Tuesday 5 July 2016

The best bad night

As a new mum, I've had a great number of terrible nights' sleep.  When we first brought Lucas home I had been advised by the midwife to feed Lucas every two hours during the day so that he might go four hours overnight.  So I had a regular two hour alarm set to ensure that we stayed on top of it. I then went to bed at midnight and had an alarm set for 4 am and at 8am so that he was happily fed.  This lasted probably about 3 weeks and, although I don't obviously know how things would have been otherwise, I feel that this was really good advice.  I know many people could not fathom why I would wake a sleeping baby to feed him during the day but he put weight on at a great rate, was very happy when he was awake and he seemed to sleep well.  

But in these early days of feeding, changing his nappy and feeding again, this whole process would last an hour.  More often than not he would poo immediately after feeding so just as I went to change him there would be an explosion, sometimes known as a poonami.  If I was lucky this would be all over his clothes.  If I was unlucky, it wouldn't be... One night even involved waiting to see if he would poo, giving up, changing his nappy then he instantly pood in the new nappy, then continued pooing once I'd taken the nappy off, all over the second clean nappy that I was about to put on. I woke my husband up for support that night.  Fortunately this meant he was then on hand when I finally finished changing his third nappy and returning to feed him only for him to be sick, all over me.  I think that was the night we ordered the second pair of pyjamas because I was sick of washing the one pair everyday!

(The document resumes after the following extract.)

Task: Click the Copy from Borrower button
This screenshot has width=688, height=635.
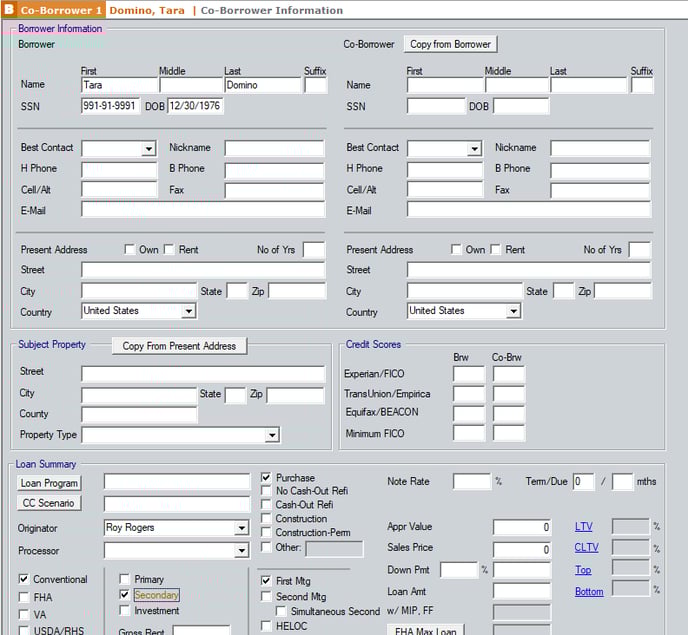Action: pos(450,44)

So two sessions of around 3 and a half hours sleep with an hour's break in the middle seemed so tough to me.  I'd never known anything quite like it.  By the end of week two I was exhausted.  But then I spoke to friends and on the whole, I think I had it easy.  One friend's baby wouldn't go back to sleep after 1.30 am - and she always looked immaculate the next day.  I just don't know how she did it.  

As he got older and I moved to demand feeding, it seemed that although the feeds in the middle of the night got a bit shorter, they were instead becoming more frequent.  I frequently survived on 5 or 6 hours of sleep with a few breaks in the night.  Around week 6 we introduced a dream feed - a feed at around 11pm that is given as a break in his sleep to enable him hopefully to continue to sleep through.  This worked brilliantly and his 2 am feed slowly became more like 3 and then 4.  By the time it reached 4am we got one less feed.  Once it had creeped up to between 5 and 6 am for a week we decided to drop the dream feed, around week 17.  To my surprise he continued to wake at the same time so that was our new routine - bedtime feed at 7.30pm, and night time feed at about 5am.  Great!  

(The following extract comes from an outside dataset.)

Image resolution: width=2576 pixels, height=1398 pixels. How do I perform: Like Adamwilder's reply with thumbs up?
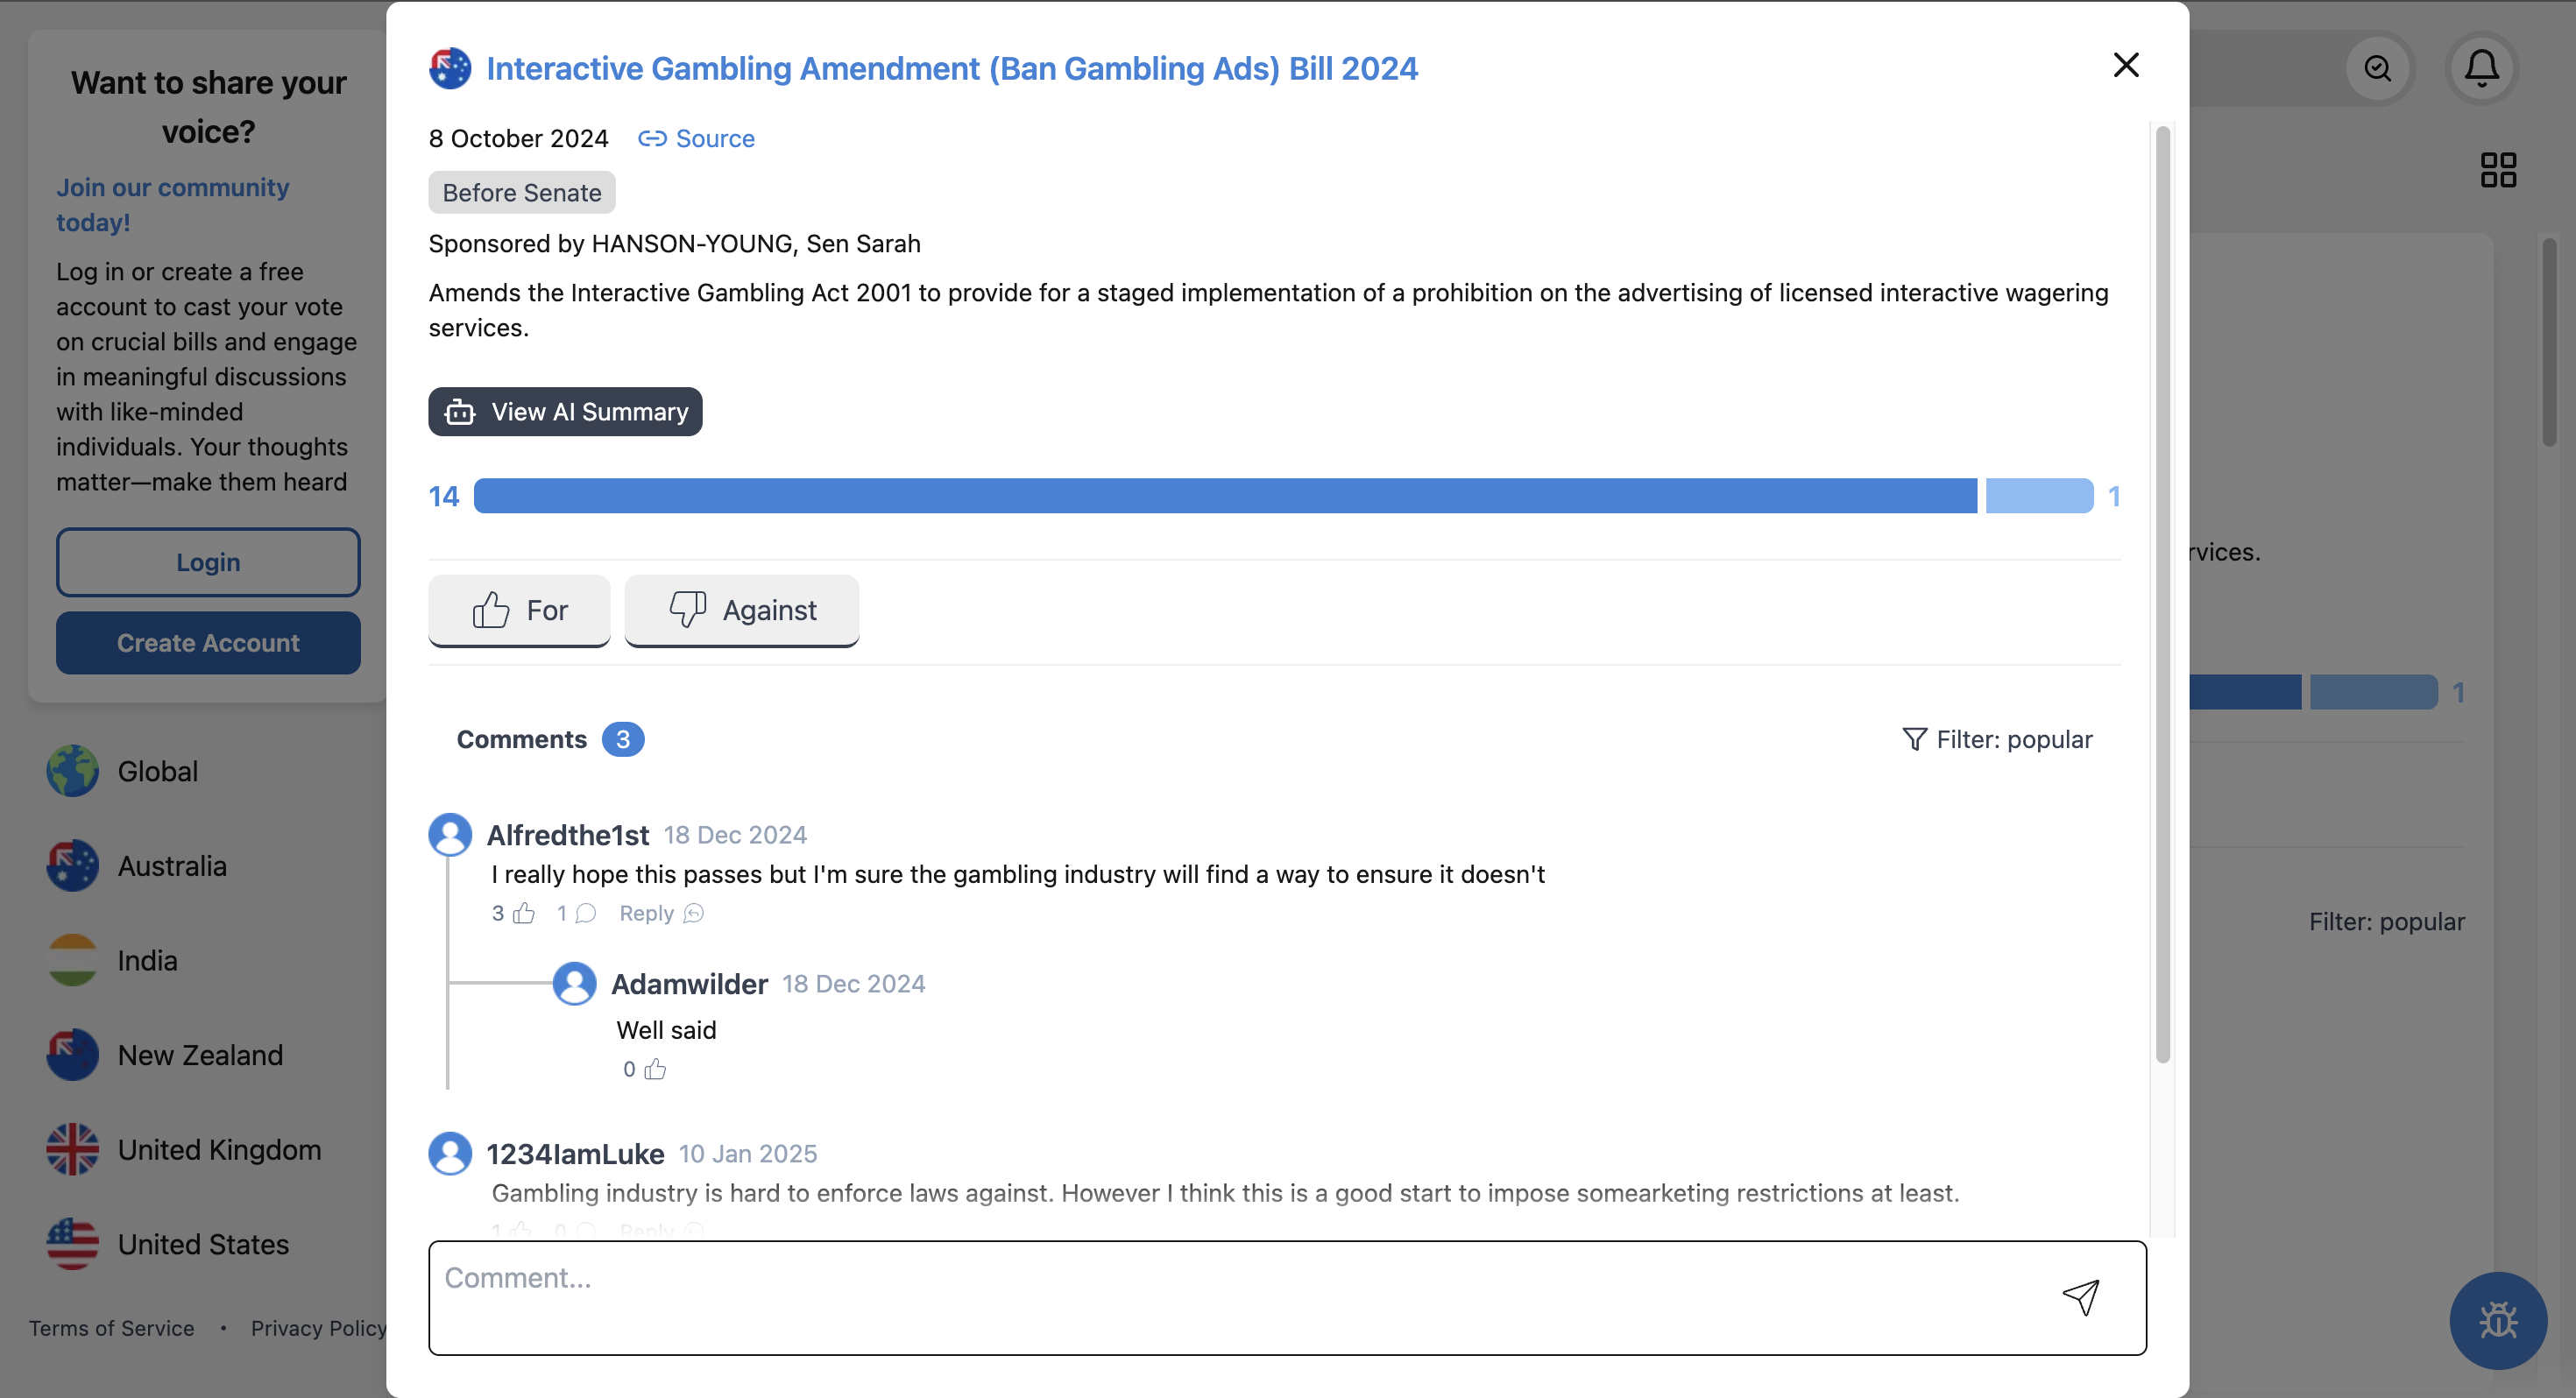(x=655, y=1069)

And on the whole, things have stayed like this.  However, we've had a few slip ups - which in many ways are harder to deal with now that I've been accustomed to more sleep again. After a night out (and a few drinks) with a friend he decided to wake at 1 am, 3 am and 5 am, that was pretty rubbish!  We have had a number of strange middle of the night wakings that are unexplained - teething, hunger, growth spurt, regression?? 

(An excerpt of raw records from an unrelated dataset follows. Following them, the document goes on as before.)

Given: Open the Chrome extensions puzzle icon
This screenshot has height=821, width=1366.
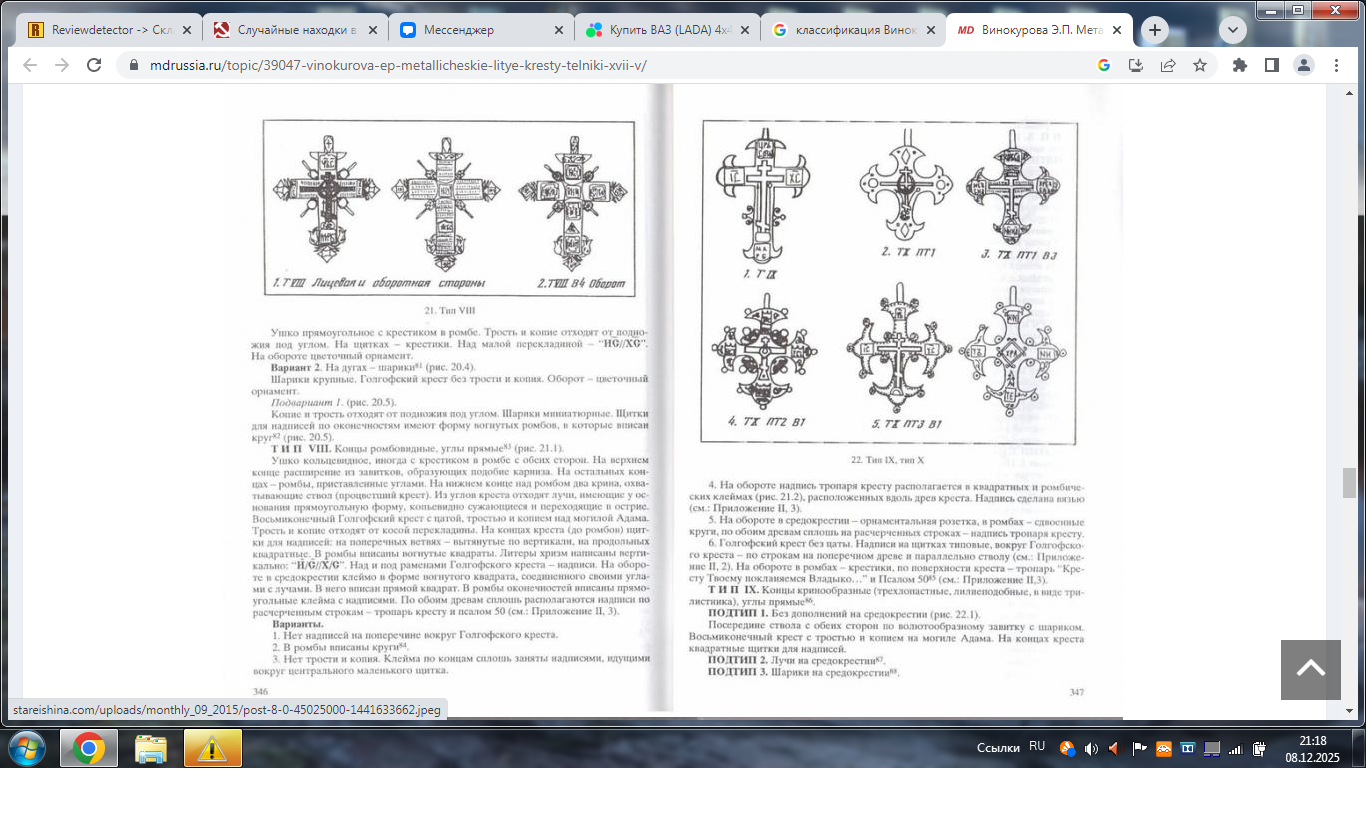Looking at the screenshot, I should (1240, 65).
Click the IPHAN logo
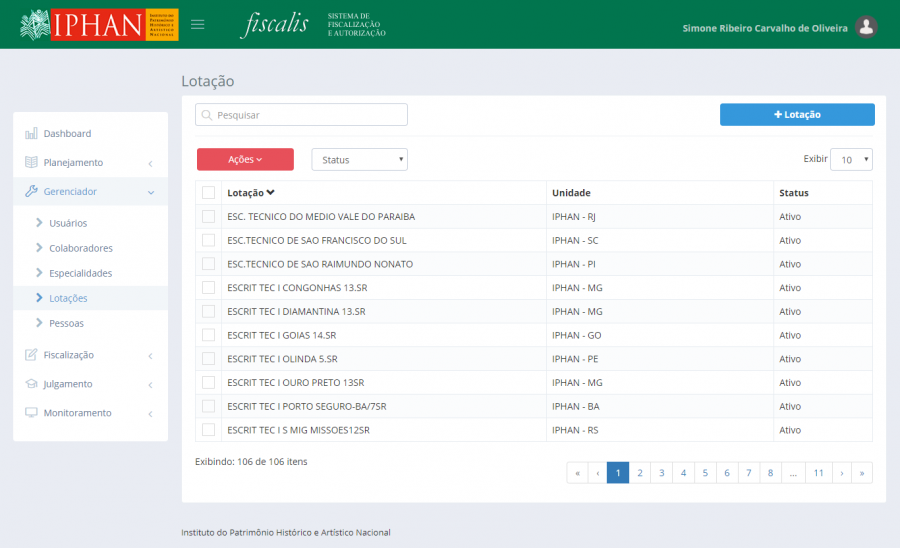Image resolution: width=900 pixels, height=548 pixels. (x=98, y=25)
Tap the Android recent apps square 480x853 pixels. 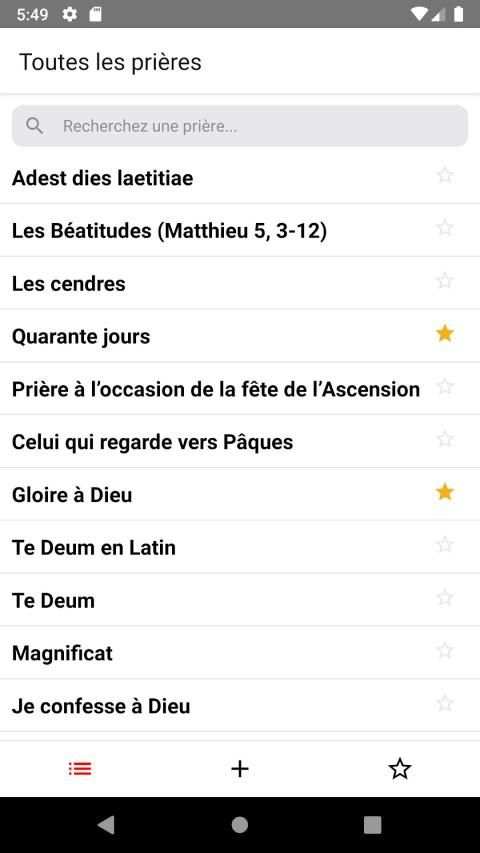tap(373, 825)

But last night was by far the strangest.   He woke at 3.20 am.  I let him gurgle and whinge for about 20 minutes but then gradually it became crying.  So I looked in on him.  The moment I opened his bedroom door he fell silent.  I went in to his room and found him grinning from ear to ear.  What??? Well how do I resolve this?  Because when he cries normally we try and resolve it, put some music on to settle him down so he can drift back off, apply teething gel, change his nappy or perhaps feed him.  But this boy was happy.  Too happy to sleep.  How can you solve that?  Make him miserable?  I must confess I'd spent 20 minutes lying in bed getting pretty damn annoyed about it.  To find he was too happy was highly unexpected.  At 20 weeks I feel I know my little boy pretty well, I understand his cries and I can, on the whole, come up with a plan, but this was unprecedented.  I knew that really I should just have to leave him to try and drift back off but I couldn't.  I put my hand on his chest to gently rock him and his little hand grabbed my little finger and his smile got bigger.  He started banging his legs up and down in the bed with excitement and trying to roll over.  So I stayed and watched.  My little boy, too happy to sleep!  I wondered what was going on in his head.  Had he been dreaming?  Had he remembered a particularly nice part of his day?! Or was he just, in that moment, pretty happy about things.  My heart was thumping with pride and love.  And then I remembered it was 3.50am and both he and I needed to sleep!  So I put his slumber buddy music on (a present from my sister and a God send) and let him drift back off to sleep.  I was less amused when he woke back at 4.20!! And 6am.

All in all I was pretty shattered this morning and I am deeply hopeful this doesn't happen again tonight.  But those few moments spent watching my little boy last night were precious and rare and I'm unlikely to forget them any time soon.  All in all, the best bad night's sleep ever!